━━ Text section

This morning I came across a PSFK excerpt of a presentation titled Intelligent cities: Efficient city. It's premise is that "Intelligent Cities can create personal, helpful, efficient and communal cities. In four articles on PSFK, we will describe each of these four aspects and the manifestations occurring today that point to a better urban future." In other words, PSFK will position technology as the great leveler/provider that allows for the idea of the "sentient" city. That's fine as long as we understand that advancement in technology and how it can be applied to cities, is not necessarily something "new" - cities after all, developed over centuries and with that development came technological advancement. Consider Napoleon III and his visionary rebuilding of Paris in the 1860's where he made vast improvements to the city's sewer system, most of which is still in use today. His vision was not only to improve the daily life of Parisians but also to inspire them as citizens.
The Tower of Babel
The Tower of Babel
This brings me to an essay I wrote about 18 months ago that considers the same ideas as the PSFK presentation, but looks at the city as a more human-centered invention and development, where technology came second to community. I have posted it below:
Cities live and breathe. As I wrote in a post last week on Social Media, cities are no more artificial [technological] than the hives of bees. As we go about our daily lives [mostly unconsciously,] we psycho-drift from block to block through neighborhoods that we know well, in amongst communities that have been drawn together by like-minded people. Think East Village in Manhattan, Venice Beach in Los Angeles, Camden Town in London, Pigalle in Paris - and here in Portland, the Pearl District.

━━━━

**Goal a**
List every neighborhood that the text about intelligent cities names, along with the city given for each.

━━ Provided information

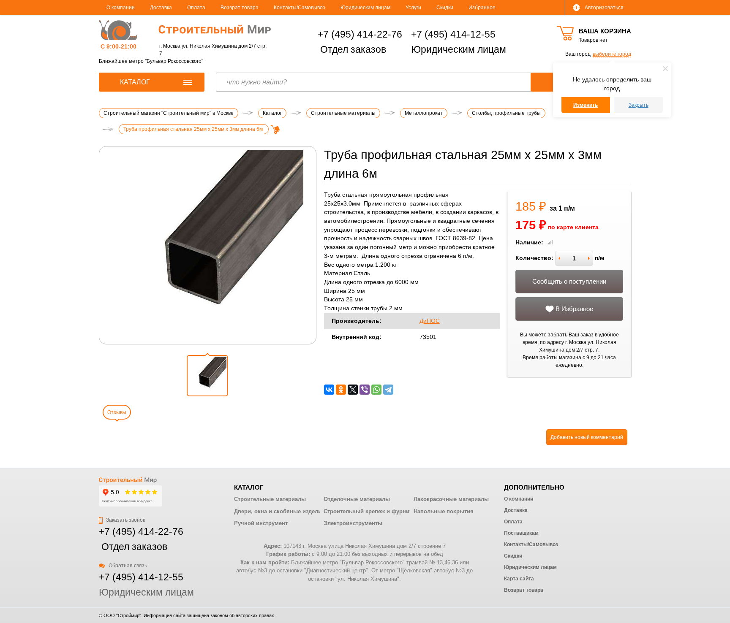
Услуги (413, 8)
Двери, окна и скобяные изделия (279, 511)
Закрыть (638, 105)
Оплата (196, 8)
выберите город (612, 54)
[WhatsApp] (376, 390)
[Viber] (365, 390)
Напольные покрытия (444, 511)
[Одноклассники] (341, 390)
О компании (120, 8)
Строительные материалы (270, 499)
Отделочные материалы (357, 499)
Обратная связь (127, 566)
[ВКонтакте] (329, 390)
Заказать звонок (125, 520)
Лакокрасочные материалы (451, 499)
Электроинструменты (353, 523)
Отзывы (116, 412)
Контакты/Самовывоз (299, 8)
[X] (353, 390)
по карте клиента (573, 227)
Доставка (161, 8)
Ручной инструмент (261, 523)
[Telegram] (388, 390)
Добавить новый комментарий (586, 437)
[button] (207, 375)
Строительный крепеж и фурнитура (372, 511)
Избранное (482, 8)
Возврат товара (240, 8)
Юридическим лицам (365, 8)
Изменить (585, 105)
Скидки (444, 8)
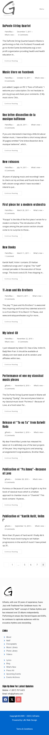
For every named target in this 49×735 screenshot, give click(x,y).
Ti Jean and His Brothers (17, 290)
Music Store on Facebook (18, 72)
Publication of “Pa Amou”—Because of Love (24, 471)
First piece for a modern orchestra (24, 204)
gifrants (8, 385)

━━━━
━━ Provided information

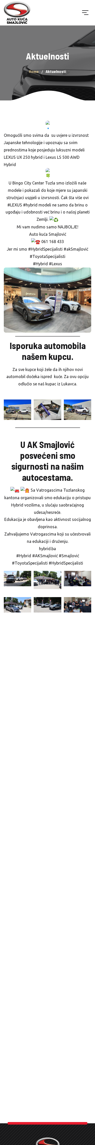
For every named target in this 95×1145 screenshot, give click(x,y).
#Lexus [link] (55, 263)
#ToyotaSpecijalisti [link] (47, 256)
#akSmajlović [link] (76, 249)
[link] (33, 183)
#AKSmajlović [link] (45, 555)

━━━━
━━ Provided information

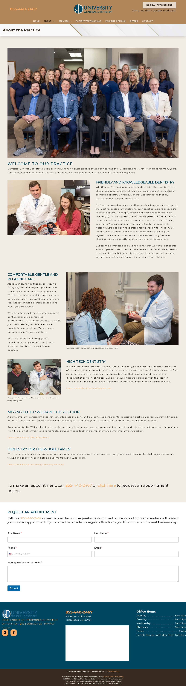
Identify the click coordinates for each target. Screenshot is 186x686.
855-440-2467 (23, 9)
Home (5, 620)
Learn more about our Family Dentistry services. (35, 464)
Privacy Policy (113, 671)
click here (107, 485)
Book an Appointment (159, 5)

━━━━

**Goal b**
Reproduce the rows starting at the one containing "Услуги (413, 8)" and ending at the one containing "О компании (120, 8)", substituting "Свернуть" for "Закрыть" and leaving everything else unchanged.

**Exercise answer a**
East Village in Manhattan
Venice Beach in Los Angeles
Camden Town in London
Pigalle in Paris
The Pearl District in Portland

**Exercise answer b**
Услуги (413, 8)
Двери, окна и скобяные изделия (279, 511)
Свернуть (638, 105)
Оплата (196, 8)
выберите город (612, 54)
[WhatsApp] (376, 390)
[Viber] (365, 390)
Напольные покрытия (444, 511)
[Одноклассники] (341, 390)
О компании (120, 8)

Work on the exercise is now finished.